Amazon a récemment élargi l’accès à une fonctionnalité de surveillance dédiée aux sonnettes intelligentes Ring, permettant d’aider à retrouver des chiens perdus. Ce service, en apparence inoffensif, soulève en réalité des inquiétudes quant à son usage futur pour identifier des individus. Ce débat s’intensifie avec la révélation d’un e-mail interne, confirmant les intentions de l’entreprise.
Une fonctionnalité Ring controversée
La situation s’est envenimée récemment avec l’annonce de cette extension, qui devait séduire le public. Amazon semblait espérer une réaction enthousiaste face à ce projet associé à des publicités lors du Super Bowl, mais la réalité s’est avérée bien différente.
Le sentiment général oscille entre perplexité et inquiétude. De nombreux utilisateurs perçoivent cette avancée comme une dérive de la surveillance, redoutant que la quête de chiens disparus ne débouche sur une surveillance systématique des habitants.
Les répercussions médiatiques ont forcé l’entreprise à réévaluer son projet de collaboration avec des forces de l’ordre par l’intermédiaire de Flock Safety, illustrant ainsi le mécontentement croissant du public.
Des intentions révélées par un e-mail fuitée
Initialement, les doutes sur le passage de la recherche canine à la surveillance humaine relevaient de la spéculation. Mais la fuite d’un e-mail de Jamie Siminoff, fondateur de Ring, a apporté un éclairage nouveau et troublant sur ces ambitions.
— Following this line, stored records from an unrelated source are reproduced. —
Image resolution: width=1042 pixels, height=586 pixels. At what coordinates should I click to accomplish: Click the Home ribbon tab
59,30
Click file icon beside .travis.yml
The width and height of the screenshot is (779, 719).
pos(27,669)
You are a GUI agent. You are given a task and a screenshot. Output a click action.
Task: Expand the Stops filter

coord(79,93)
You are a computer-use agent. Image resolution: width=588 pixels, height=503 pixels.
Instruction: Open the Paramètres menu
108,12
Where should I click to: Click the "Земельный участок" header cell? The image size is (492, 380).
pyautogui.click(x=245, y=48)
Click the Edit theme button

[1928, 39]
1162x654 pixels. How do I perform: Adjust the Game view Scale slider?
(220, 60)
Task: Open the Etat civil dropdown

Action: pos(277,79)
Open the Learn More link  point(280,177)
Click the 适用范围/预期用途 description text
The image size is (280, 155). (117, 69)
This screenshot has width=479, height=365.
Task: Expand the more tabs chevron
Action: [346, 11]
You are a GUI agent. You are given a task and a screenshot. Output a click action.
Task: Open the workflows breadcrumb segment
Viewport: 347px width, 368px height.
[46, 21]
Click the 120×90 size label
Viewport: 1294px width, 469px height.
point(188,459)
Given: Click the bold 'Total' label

Siminoff y mentionne que « la fondation que nous avons créée avec Search Party, d’abord pour retrouver des chiens, pourrait devenir une des avancées technologiques les plus marquantes pour réduire le crime dans nos quartiers ». Ses mots laissent entendre une vision déconcertante d’une sécurité omniprésente.
Suite à cette fuite, la véracité du message a été confirmée par la société elle-même. Siminoff, quant à lui, n’a pas tardé à entreprendre une sorte de « tournée des excuses » pour atténuer les effets négatifs de ces révélations sur l’image de l’entreprise.